▶ [MATERIAL SUPPLIED]
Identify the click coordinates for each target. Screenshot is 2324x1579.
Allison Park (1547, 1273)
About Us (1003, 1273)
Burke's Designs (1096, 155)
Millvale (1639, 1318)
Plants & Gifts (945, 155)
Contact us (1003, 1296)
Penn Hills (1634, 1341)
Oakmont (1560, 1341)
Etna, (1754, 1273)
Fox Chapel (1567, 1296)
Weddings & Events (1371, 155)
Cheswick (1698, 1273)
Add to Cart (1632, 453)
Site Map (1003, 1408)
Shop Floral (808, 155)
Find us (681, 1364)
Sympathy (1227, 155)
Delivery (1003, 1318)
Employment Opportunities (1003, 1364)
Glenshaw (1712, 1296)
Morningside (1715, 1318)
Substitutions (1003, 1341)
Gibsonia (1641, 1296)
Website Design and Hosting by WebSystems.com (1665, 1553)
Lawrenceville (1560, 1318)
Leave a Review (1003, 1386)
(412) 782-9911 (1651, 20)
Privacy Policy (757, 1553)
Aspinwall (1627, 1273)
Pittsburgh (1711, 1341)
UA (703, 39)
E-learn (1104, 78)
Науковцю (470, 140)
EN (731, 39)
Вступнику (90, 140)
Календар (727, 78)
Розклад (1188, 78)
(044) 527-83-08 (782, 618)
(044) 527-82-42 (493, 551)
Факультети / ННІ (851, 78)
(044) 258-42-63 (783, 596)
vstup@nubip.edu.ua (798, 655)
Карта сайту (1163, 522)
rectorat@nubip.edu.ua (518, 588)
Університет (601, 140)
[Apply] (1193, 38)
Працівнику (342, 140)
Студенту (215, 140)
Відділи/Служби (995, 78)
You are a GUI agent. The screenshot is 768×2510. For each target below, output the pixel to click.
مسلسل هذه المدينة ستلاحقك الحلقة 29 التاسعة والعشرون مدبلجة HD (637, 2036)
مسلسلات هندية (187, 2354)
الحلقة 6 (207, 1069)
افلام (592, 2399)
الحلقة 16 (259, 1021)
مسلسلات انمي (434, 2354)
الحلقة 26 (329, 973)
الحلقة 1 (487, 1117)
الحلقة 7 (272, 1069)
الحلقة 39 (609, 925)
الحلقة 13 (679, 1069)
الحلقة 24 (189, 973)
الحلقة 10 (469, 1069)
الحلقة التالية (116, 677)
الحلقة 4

▶ [TASK DESCRIPTION] Could you reproduce, exactly, every line above from the line with "Glenshaw (1712, 1296)" to the line with "الحلقة 26 (329, 973)", and no other line? Both ends count.

▶ [ANSWER TO THIS PROBLEM]
Glenshaw (1712, 1296)
Morningside (1715, 1318)
Substitutions (1003, 1341)
Gibsonia (1641, 1296)
Website Design and Hosting by WebSystems.com (1665, 1553)
Lawrenceville (1560, 1318)
Leave a Review (1003, 1386)
(412) 782-9911 (1651, 20)
Privacy Policy (757, 1553)
Aspinwall (1627, 1273)
Pittsburgh (1711, 1341)
UA (703, 39)
E-learn (1104, 78)
Науковцю (470, 140)
EN (731, 39)
Вступнику (90, 140)
Календар (727, 78)
Розклад (1188, 78)
(044) 527-83-08 (782, 618)
(044) 527-82-42 (493, 551)
Факультети / ННІ (851, 78)
(044) 258-42-63 (783, 596)
vstup@nubip.edu.ua (798, 655)
Карта сайту (1163, 522)
rectorat@nubip.edu.ua (518, 588)
Університет (601, 140)
[Apply] (1193, 38)
Працівнику (342, 140)
Студенту (215, 140)
Відділи/Служби (995, 78)
You are a GUI agent. The screenshot is 768×2510. For each target below, output the pixel to click.
مسلسل هذه المدينة ستلاحقك الحلقة 29 التاسعة والعشرون مدبلجة HD (637, 2036)
مسلسلات هندية (187, 2354)
الحلقة 6 (207, 1069)
افلام (592, 2399)
الحلقة 16 (259, 1021)
مسلسلات انمي (434, 2354)
الحلقة 26 (329, 973)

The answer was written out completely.